**TASK DESCRIPTION:** Report every line of the material below that contains the word "Identify" with the same capitalization, and copy each such line in full.
START TASK INPUTS
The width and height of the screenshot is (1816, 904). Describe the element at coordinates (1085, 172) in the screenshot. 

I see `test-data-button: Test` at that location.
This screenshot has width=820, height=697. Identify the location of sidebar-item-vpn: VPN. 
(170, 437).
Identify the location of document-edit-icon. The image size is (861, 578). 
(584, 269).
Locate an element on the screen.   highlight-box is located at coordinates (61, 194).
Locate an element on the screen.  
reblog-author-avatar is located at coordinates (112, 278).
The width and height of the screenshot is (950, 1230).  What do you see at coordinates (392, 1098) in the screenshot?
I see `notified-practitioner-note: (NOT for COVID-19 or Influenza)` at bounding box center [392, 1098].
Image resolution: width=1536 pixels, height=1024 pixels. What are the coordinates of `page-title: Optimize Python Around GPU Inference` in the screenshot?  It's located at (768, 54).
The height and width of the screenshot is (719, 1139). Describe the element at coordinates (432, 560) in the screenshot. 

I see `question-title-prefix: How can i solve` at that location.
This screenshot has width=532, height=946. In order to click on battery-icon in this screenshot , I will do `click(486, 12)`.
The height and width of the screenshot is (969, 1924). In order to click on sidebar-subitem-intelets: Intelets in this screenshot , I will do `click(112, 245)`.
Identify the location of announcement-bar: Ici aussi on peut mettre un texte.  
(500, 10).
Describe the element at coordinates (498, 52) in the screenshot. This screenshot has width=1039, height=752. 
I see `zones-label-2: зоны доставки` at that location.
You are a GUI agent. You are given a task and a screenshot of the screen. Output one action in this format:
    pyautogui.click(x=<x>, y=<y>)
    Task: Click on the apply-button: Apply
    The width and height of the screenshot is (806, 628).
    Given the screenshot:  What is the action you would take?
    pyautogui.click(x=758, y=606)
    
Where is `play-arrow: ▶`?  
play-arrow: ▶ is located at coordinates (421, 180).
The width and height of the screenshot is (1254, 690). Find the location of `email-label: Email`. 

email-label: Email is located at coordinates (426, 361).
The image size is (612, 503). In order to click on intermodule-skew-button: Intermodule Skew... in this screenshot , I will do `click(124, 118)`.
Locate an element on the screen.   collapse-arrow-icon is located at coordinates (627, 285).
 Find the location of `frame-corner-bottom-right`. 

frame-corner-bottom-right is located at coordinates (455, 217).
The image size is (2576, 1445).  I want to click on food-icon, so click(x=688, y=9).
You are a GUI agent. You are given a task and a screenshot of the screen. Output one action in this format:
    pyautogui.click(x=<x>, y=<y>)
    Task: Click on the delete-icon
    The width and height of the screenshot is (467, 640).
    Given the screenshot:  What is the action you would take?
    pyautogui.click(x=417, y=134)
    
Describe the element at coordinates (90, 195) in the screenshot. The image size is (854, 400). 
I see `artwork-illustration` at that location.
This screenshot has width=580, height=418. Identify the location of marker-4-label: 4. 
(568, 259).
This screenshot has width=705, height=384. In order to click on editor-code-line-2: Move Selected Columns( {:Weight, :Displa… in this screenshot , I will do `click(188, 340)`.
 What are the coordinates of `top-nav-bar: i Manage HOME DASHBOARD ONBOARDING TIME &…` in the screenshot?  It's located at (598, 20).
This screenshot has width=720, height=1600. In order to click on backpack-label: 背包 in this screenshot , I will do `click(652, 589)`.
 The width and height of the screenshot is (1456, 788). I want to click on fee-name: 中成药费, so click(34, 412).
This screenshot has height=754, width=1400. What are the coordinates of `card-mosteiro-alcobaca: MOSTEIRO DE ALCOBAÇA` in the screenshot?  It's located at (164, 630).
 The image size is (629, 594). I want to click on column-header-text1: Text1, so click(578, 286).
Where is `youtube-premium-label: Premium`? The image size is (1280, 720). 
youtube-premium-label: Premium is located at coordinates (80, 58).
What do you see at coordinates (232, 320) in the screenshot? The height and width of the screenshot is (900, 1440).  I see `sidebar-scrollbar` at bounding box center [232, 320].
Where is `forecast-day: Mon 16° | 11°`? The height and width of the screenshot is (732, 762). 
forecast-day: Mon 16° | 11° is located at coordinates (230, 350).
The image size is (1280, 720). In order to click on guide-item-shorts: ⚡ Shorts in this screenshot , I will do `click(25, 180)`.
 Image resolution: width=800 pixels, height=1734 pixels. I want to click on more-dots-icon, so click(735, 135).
END TASK INPUTS
**ANSWER TO THIS PROBLEM:**
This screenshot has width=820, height=697. Identify the location of sidebar-item-vpn: VPN. 
Identify the location of document-edit-icon. The image size is (861, 578). 
Identify the location of announcement-bar: Ici aussi on peut mettre un texte.  
This screenshot has width=580, height=418. Identify the location of marker-4-label: 4. 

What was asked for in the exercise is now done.